Task objective
Beneath this line is the data. Output exactly the lines from the line with "The height and width of the screenshot is (1179, 2170)." to the line with "Click the Home", both ends included, and nothing more.
━━━━━━
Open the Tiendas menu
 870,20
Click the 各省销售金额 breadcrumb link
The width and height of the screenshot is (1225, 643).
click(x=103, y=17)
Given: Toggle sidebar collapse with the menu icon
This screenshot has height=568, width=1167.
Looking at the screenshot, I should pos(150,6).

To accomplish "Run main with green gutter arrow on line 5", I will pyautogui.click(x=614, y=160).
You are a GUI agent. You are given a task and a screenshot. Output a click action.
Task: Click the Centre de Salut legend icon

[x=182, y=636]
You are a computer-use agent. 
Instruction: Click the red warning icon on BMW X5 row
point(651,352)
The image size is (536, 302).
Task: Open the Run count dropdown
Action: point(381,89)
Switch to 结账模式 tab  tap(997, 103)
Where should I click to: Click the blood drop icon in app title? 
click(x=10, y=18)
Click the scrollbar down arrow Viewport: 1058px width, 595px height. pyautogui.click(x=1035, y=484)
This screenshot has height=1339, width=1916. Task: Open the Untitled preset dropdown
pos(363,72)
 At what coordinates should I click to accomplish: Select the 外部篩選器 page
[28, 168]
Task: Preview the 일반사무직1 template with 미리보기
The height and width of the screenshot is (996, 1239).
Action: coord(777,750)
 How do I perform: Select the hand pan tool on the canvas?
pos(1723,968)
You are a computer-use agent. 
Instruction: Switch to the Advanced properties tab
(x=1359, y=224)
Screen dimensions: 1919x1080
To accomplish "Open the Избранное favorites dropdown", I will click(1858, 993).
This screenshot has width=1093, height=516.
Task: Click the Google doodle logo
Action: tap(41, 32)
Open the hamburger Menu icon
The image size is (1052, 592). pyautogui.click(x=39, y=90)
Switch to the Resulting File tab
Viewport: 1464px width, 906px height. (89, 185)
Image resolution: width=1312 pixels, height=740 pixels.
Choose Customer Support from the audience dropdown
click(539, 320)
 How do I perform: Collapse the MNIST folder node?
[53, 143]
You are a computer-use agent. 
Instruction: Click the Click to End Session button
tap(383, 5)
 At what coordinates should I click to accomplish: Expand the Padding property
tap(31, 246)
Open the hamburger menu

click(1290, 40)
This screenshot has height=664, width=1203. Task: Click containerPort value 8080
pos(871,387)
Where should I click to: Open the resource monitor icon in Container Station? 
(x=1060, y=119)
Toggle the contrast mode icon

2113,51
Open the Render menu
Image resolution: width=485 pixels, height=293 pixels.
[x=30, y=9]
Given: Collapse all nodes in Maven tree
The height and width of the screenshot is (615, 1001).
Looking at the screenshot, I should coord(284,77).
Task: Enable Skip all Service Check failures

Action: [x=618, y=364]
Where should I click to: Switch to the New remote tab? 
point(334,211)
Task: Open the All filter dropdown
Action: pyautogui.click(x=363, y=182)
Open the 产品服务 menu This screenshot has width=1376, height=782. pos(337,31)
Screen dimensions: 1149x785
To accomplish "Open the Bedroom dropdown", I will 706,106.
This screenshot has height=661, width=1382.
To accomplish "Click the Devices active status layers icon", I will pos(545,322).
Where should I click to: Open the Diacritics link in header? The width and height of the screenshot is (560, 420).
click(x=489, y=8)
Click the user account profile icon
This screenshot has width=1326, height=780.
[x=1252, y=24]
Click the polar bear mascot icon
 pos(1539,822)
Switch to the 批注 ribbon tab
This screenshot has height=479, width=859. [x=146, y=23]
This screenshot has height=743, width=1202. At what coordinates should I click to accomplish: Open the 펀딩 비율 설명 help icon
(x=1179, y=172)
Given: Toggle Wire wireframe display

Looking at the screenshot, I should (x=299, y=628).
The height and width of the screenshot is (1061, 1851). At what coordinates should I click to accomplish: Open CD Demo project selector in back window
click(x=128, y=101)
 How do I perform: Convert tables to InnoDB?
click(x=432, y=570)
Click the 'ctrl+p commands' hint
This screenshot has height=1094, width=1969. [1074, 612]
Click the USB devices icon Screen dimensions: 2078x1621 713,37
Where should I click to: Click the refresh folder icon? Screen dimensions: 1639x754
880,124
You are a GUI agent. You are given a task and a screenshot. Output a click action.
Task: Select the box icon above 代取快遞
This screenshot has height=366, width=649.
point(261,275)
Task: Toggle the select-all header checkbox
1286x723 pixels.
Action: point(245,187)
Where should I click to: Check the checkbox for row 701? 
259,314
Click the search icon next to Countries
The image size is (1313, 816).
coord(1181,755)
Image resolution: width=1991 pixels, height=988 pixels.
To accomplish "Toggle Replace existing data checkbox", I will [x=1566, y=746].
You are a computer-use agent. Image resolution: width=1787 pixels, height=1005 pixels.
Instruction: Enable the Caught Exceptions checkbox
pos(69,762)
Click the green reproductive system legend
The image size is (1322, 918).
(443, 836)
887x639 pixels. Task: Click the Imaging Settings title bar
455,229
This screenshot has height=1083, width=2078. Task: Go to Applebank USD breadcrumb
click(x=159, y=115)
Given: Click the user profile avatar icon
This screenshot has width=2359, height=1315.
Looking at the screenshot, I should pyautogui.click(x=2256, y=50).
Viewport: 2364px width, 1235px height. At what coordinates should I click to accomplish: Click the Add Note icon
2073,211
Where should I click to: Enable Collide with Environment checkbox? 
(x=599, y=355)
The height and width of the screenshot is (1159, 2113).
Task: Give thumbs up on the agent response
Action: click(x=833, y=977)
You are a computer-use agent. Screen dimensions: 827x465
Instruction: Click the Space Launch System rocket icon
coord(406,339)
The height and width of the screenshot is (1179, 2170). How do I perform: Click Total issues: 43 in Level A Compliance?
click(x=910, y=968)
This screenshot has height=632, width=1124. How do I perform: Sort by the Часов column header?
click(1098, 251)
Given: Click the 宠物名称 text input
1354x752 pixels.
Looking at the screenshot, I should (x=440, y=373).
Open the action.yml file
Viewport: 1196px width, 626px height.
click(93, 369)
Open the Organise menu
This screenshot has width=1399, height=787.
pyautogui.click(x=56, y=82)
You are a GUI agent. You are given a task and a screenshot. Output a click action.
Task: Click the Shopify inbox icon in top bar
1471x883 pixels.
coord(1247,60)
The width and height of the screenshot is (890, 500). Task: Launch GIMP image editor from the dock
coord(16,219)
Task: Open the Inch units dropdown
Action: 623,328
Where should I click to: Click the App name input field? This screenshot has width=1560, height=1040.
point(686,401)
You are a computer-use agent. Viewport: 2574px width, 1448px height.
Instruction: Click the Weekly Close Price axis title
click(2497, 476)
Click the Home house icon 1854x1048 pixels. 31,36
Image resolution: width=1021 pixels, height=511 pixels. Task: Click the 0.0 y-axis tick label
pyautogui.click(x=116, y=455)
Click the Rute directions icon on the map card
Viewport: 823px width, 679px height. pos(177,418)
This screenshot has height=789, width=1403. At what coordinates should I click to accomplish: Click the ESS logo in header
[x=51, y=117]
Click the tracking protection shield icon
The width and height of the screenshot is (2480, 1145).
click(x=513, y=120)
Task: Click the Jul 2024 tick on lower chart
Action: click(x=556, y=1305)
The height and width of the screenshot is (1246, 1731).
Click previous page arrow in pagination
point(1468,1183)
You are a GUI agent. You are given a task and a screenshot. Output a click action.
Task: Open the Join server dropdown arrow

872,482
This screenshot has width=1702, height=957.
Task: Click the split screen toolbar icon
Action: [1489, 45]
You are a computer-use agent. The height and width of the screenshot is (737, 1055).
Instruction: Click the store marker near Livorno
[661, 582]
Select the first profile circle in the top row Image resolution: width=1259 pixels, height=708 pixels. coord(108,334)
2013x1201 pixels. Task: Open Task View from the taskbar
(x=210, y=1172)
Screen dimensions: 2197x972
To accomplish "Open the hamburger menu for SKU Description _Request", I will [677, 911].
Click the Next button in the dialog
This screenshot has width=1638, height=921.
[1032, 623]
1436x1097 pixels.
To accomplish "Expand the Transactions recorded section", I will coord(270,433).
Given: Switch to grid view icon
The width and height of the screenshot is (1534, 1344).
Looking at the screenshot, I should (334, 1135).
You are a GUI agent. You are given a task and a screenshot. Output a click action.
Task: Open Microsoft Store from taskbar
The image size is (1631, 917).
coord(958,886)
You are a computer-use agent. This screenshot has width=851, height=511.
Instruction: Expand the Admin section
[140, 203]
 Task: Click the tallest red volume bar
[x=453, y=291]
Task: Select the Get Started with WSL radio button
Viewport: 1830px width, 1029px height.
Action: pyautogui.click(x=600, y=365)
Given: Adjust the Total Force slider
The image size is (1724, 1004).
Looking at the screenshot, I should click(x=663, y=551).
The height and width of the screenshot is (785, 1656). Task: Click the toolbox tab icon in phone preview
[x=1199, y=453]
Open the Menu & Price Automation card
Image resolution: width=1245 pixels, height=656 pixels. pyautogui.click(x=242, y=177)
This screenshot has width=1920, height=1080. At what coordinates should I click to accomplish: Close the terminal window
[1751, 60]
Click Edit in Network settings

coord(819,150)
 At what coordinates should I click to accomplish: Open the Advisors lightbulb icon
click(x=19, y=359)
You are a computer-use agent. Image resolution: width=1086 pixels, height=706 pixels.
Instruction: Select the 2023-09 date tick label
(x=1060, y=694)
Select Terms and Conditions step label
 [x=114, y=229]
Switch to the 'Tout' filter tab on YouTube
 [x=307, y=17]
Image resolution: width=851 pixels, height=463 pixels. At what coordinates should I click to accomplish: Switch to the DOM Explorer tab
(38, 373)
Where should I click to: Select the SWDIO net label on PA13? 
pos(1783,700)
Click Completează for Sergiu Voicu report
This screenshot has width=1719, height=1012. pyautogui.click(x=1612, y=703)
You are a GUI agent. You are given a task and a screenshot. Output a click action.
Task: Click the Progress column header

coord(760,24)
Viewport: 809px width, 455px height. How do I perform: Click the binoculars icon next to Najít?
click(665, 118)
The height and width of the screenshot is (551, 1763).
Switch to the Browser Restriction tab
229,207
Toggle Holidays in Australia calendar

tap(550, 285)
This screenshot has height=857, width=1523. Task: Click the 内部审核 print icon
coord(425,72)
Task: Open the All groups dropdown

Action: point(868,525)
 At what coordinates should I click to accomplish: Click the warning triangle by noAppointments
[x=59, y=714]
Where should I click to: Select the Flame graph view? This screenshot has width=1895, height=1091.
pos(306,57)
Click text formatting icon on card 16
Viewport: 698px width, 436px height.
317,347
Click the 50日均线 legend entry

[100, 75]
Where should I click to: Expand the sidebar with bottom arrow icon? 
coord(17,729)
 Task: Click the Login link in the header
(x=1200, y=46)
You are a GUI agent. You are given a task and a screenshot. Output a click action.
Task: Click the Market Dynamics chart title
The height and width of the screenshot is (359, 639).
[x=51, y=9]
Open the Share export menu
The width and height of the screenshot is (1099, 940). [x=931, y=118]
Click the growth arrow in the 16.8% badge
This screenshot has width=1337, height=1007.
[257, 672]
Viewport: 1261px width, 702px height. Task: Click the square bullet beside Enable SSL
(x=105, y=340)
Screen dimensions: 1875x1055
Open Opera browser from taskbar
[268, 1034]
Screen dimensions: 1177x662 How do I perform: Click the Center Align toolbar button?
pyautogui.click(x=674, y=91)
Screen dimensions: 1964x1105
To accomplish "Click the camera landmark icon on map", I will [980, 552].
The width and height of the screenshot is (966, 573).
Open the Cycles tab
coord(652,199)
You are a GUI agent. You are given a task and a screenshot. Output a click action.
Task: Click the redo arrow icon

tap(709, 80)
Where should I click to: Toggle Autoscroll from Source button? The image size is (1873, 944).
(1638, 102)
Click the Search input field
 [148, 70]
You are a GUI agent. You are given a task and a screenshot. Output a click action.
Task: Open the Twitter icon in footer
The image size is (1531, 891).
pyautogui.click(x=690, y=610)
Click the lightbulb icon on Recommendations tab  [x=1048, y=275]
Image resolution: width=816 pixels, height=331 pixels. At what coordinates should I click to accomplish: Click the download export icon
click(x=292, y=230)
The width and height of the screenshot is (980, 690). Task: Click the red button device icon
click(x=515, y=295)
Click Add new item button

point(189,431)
━━━━━━
Expected answer
The height and width of the screenshot is (1179, 2170). How do I perform: Click Total issues: 43 in Level A Compliance?
click(x=910, y=968)
This screenshot has height=632, width=1124. How do I perform: Sort by the Часов column header?
click(1098, 251)
Given: Click the 宠物名称 text input
1354x752 pixels.
Looking at the screenshot, I should (x=440, y=373).
Open the action.yml file
Viewport: 1196px width, 626px height.
click(93, 369)
Open the Organise menu
This screenshot has width=1399, height=787.
pyautogui.click(x=56, y=82)
You are a GUI agent. You are given a task and a screenshot. Output a click action.
Task: Click the Shopify inbox icon in top bar
1471x883 pixels.
coord(1247,60)
The width and height of the screenshot is (890, 500). Task: Launch GIMP image editor from the dock
coord(16,219)
Task: Open the Inch units dropdown
Action: 623,328
Where should I click to: Click the App name input field? This screenshot has width=1560, height=1040.
point(686,401)
You are a computer-use agent. Viewport: 2574px width, 1448px height.
Instruction: Click the Weekly Close Price axis title
click(2497, 476)
Click the Home house icon 1854x1048 pixels. 31,36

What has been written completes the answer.